■ **TEXTO FORNECIDO**:

# # # # #

Dona Patrícia deixa a mala do ginásio no balneário enquanto vai treinar. Mas nem deixa nada aberto! Tudo dentro da malinha, a malinha fechada e mesmo no canto do banco. Tudo arrumadinho e nem uma fibra fora da mala.
A Patrícia volta do treino e mala, nem vê-la. Começa a espreitar para todo o lado e nada. Começa então a ter um ataque cardíaco, e decide perguntar a uma escanzelada de saltos altos que lá estava:
- Desculpe, viu uma mala preta e rosa, que aqui estava?
Pois a puta olha-me de lado, aponta para a estante de cima, e eu vejo a mala. Ia agradecer-lhe quando ela diz:
- Não é por nada mas as pessoas precisam de meter as malas delas nos bancos. Eu meto sempre no cacifo, assim escuso de incomodar, não é?!
Ora então vamos lá ver: eram dez da manhã e éramos as únicas gajas no ginásio. Se fosse de tarde, com tanta gente, eu era a primeira a ter dois dedos de testa e a guardar a mala num cacifo. Mas veja-se que tínhamos três bancos enooormes só para nós.
E sim, a Patrícia devia ter feito um pé de vento e ter armado a barraca ali. Ter agarrado no cabelo da gaja e arrumá-la para o outro lado do balneário. E depois tirava-lhe um dos saltos de 11cm e enfiava-lhe pela cavidade retal acima. A sério que devia. Mas sou tão conas e fiquei tão parva com a estupidez da gaja,que limitei-me a virar-lhe o cu.

# # # # #

■ **DADOS EXTRAÍDOS**:
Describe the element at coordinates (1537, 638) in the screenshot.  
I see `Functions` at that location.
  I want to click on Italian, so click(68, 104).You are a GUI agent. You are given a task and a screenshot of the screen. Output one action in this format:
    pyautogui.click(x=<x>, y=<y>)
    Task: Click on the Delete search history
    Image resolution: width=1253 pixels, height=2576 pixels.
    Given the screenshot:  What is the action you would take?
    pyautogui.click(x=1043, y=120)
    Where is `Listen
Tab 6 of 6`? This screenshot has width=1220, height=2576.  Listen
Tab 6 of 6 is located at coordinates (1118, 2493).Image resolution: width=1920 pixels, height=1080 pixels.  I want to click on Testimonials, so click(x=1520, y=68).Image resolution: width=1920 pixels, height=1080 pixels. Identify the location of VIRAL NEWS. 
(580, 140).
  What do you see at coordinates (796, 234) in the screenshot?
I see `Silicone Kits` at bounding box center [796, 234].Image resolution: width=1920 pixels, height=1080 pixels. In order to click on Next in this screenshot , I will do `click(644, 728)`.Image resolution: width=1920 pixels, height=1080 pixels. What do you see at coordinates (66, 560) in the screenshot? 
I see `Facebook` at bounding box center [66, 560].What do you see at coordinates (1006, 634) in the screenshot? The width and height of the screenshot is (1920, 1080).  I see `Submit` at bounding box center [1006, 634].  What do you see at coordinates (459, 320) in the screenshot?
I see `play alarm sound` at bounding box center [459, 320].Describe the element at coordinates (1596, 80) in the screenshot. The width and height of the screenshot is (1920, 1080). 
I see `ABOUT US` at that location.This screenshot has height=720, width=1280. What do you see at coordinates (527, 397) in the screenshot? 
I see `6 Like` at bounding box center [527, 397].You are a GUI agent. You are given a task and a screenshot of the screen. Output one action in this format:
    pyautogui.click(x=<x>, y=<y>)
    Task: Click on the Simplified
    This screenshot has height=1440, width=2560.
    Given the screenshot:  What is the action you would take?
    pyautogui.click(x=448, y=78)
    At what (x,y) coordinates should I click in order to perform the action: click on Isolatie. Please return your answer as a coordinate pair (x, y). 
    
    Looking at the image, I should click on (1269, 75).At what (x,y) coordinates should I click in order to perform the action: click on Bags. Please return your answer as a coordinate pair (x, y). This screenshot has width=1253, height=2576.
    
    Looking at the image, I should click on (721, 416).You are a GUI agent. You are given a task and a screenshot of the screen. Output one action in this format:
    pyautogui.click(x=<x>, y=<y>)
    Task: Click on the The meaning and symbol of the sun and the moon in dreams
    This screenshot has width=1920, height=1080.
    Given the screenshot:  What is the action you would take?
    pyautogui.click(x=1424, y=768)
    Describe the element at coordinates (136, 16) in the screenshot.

# # # # #

■ **OBJETIVO DO EXERCÍCIO**:
Transcreva sem alterações o trecho do texto fornecido que começa nas palavras "Pois a puta" e termina depois de "virar-lhe o cu.". Baseie-se apenas no texto fornecido.

■ **RESPOSTA ESPERADA**:
Pois a puta olha-me de lado, aponta para a estante de cima, e eu vejo a mala. Ia agradecer-lhe quando ela diz:
- Não é por nada mas as pessoas precisam de meter as malas delas nos bancos. Eu meto sempre no cacifo, assim escuso de incomodar, não é?!
Ora então vamos lá ver: eram dez da manhã e éramos as únicas gajas no ginásio. Se fosse de tarde, com tanta gente, eu era a primeira a ter dois dedos de testa e a guardar a mala num cacifo. Mas veja-se que tínhamos três bancos enooormes só para nós.
E sim, a Patrícia devia ter feito um pé de vento e ter armado a barraca ali. Ter agarrado no cabelo da gaja e arrumá-la para o outro lado do balneário. E depois tirava-lhe um dos saltos de 11cm e enfiava-lhe pela cavidade retal acima. A sério que devia. Mas sou tão conas e fiquei tão parva com a estupidez da gaja,que limitei-me a virar-lhe o cu.